* Work instruction
Once the line containing "The image size is (560, 420)." is found, copy that line and all remaining lines of the records exactly, including the last one, and add nothing.

* Provided records
━━━

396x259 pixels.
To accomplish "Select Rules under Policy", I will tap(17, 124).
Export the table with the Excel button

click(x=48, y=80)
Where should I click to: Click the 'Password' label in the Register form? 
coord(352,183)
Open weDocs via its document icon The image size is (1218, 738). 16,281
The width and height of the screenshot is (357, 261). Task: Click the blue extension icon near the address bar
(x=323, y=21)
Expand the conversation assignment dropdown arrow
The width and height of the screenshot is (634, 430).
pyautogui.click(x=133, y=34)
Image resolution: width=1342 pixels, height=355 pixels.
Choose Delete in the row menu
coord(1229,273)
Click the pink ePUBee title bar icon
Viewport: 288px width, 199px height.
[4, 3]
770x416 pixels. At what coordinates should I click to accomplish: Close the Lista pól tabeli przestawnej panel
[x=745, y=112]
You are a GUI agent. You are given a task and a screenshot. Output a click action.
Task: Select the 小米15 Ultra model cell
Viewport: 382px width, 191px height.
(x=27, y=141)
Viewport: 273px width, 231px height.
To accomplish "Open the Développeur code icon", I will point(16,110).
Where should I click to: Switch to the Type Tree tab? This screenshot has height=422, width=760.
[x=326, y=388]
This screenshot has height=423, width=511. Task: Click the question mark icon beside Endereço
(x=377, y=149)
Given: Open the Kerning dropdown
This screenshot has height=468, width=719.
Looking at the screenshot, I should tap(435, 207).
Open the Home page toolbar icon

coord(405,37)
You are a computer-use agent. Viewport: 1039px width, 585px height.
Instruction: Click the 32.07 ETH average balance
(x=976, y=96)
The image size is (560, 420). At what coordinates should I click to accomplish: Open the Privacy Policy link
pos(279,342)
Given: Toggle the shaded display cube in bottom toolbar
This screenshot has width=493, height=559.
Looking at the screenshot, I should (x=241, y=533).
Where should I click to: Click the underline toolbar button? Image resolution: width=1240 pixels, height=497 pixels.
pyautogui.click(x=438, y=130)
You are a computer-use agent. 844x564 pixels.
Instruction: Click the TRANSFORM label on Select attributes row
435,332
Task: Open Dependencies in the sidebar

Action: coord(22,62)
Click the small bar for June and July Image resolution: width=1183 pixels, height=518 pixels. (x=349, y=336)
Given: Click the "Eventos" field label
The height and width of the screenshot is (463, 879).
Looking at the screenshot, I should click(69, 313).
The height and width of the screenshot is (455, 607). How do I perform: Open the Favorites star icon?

━━━

* Answer to this task
The image size is (560, 420). At what coordinates should I click to accomplish: Open the Privacy Policy link
pos(279,342)
Given: Toggle the shaded display cube in bottom toolbar
This screenshot has width=493, height=559.
Looking at the screenshot, I should (x=241, y=533).
Where should I click to: Click the underline toolbar button? Image resolution: width=1240 pixels, height=497 pixels.
pyautogui.click(x=438, y=130)
You are a computer-use agent. 844x564 pixels.
Instruction: Click the TRANSFORM label on Select attributes row
435,332
Task: Open Dependencies in the sidebar

Action: coord(22,62)
Click the small bar for June and July Image resolution: width=1183 pixels, height=518 pixels. (x=349, y=336)
Given: Click the "Eventos" field label
The height and width of the screenshot is (463, 879).
Looking at the screenshot, I should click(69, 313).
The height and width of the screenshot is (455, 607). How do I perform: Open the Favorites star icon?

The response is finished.